For a more in-depth look at the importance of real-world data in CRC, check out our feature article.
Read more from the 3 experts below:
Bekaii-Saab: I see [real-world evidence] more as a complement than a challenge. Randomized clinical trials are usually a little bit more rigid in their design because they have to follow regulatory standards. They need to be established in a way that would allow the agent to be approved if the study is positive.
[However, randomized clinical trials] don't always answer a lot of questions that are more practical. They sometimes lack some level of pragmatism, which is where the real-world evidence comes [into consideration]. Essentially, [real-world evidence can] clarify some elements that are more related to day-to-day practice and can answer some of the questions, such as the sequencing of all these agents and strategies.
Schlecter: The experience from large clinical trials should inform clinical practice.

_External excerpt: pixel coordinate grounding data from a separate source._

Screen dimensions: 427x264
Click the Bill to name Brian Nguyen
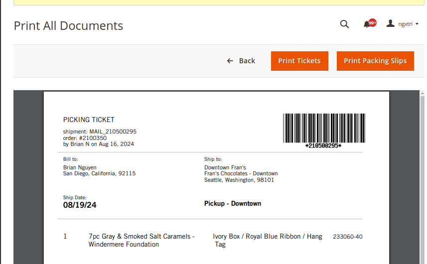[80, 167]
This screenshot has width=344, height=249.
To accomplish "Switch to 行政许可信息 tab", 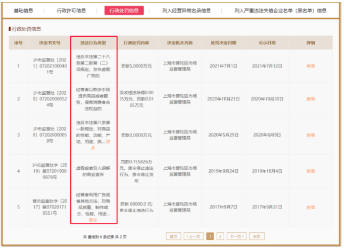I will click(x=71, y=11).
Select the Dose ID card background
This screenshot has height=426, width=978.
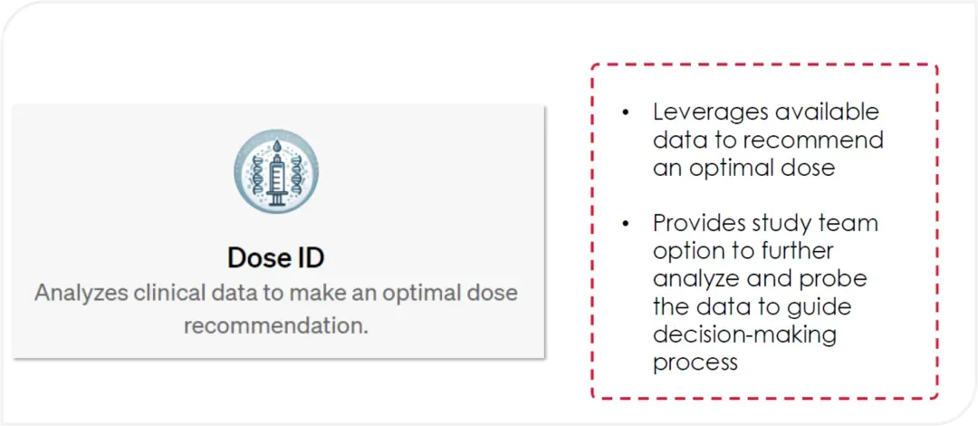(278, 232)
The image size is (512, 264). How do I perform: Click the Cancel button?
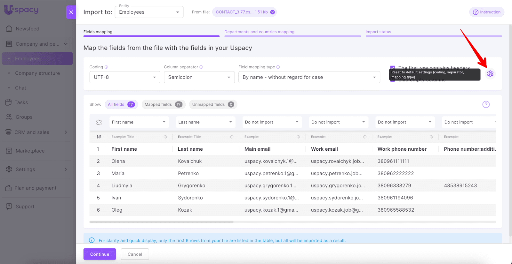coord(135,254)
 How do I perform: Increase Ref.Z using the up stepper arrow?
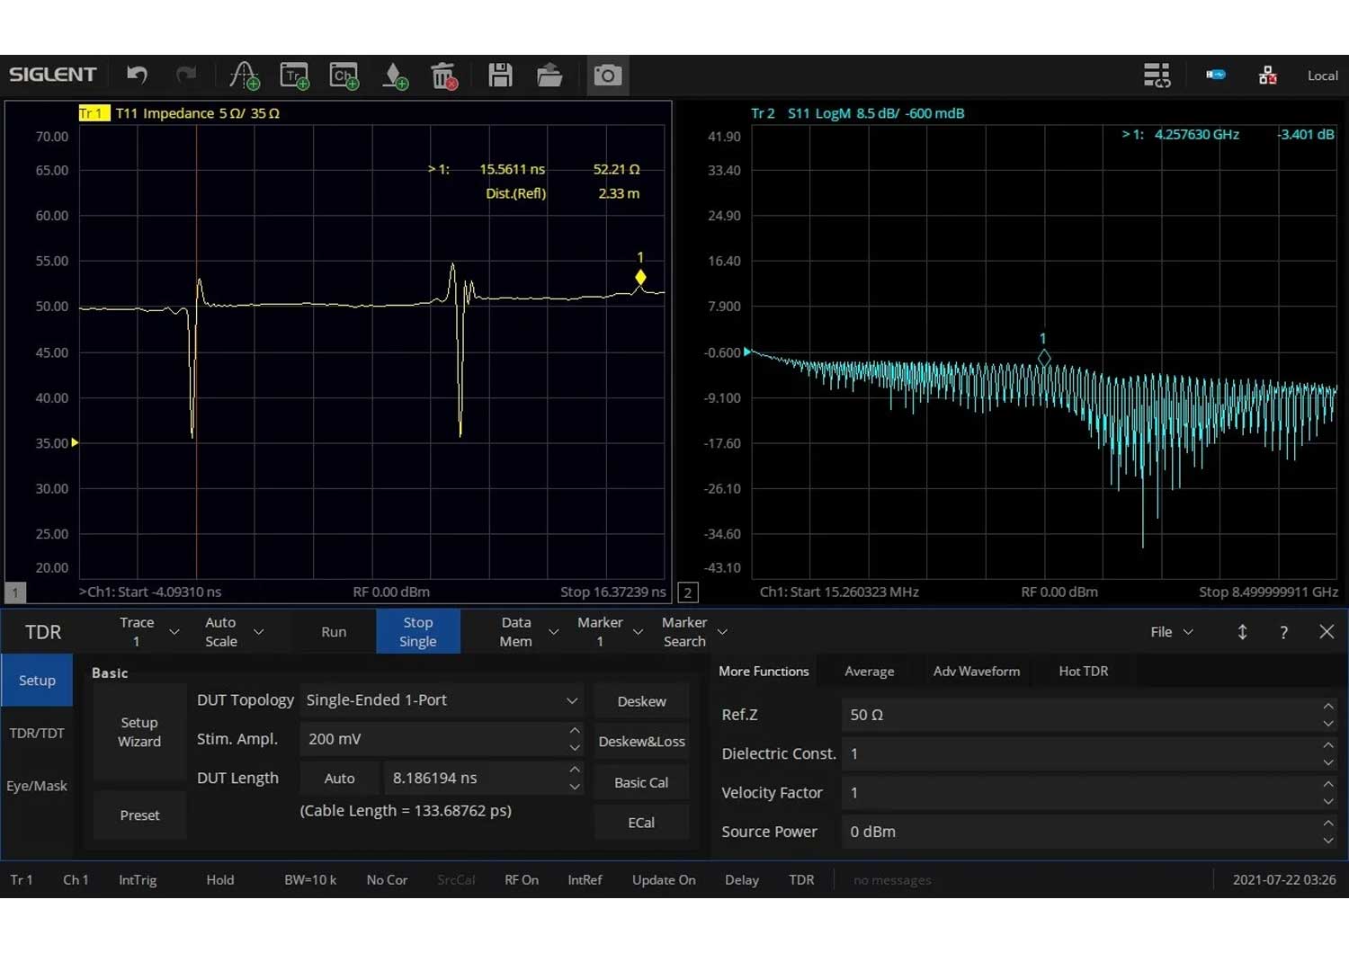1328,708
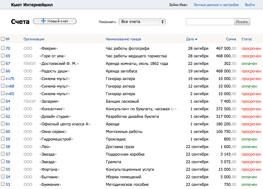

Obviously, as a clinical trialist and academic oncologist, I want to get as many people on trials as possible so we can quickly answer [important] questions. We need to figure out what the important, clinically relevant questions are and then answer them effectively and rapidly.
In the past, we've depended on the cooperative groups to perform trials. There's a lot of concern about that right now. [There are concerns about] data collection, [including] who we're collecting [data from] and whether we are allowed to make distinctions on race and ethnicity, which are real differences in how patients do [on treatment]. There are probably sociological [rather than] biological differences, but we need to study them.
We should, as an oncology community, focus on clinical trial designs that are practical and inform practice. We need to disseminate them so that everyone adopts [best] practices quickly.
Eng:Two drugs have already been approved in the setting of previously treated [KRAS G12C–mutated] metastatic CRC, but we now have trials more specific to the KRAS G12C–mutant patient population. As a provider, [real-world evidence supporting the initiation of these clinical trials] entices me to try to obtain these drugs and participate in these clinical trials.
We want to encourage patients as much as possible to participate in clinical trials. It's of key importance. That's how we move the needle forward. Unless we have those patients who participate in trials, it takes so much longer to make progress. [I advise my colleagues to] continue to see what's available to them. [Patients should] continue to ask great questions of their treating physician and think about being treated outside the box and not just receiving the standard of care.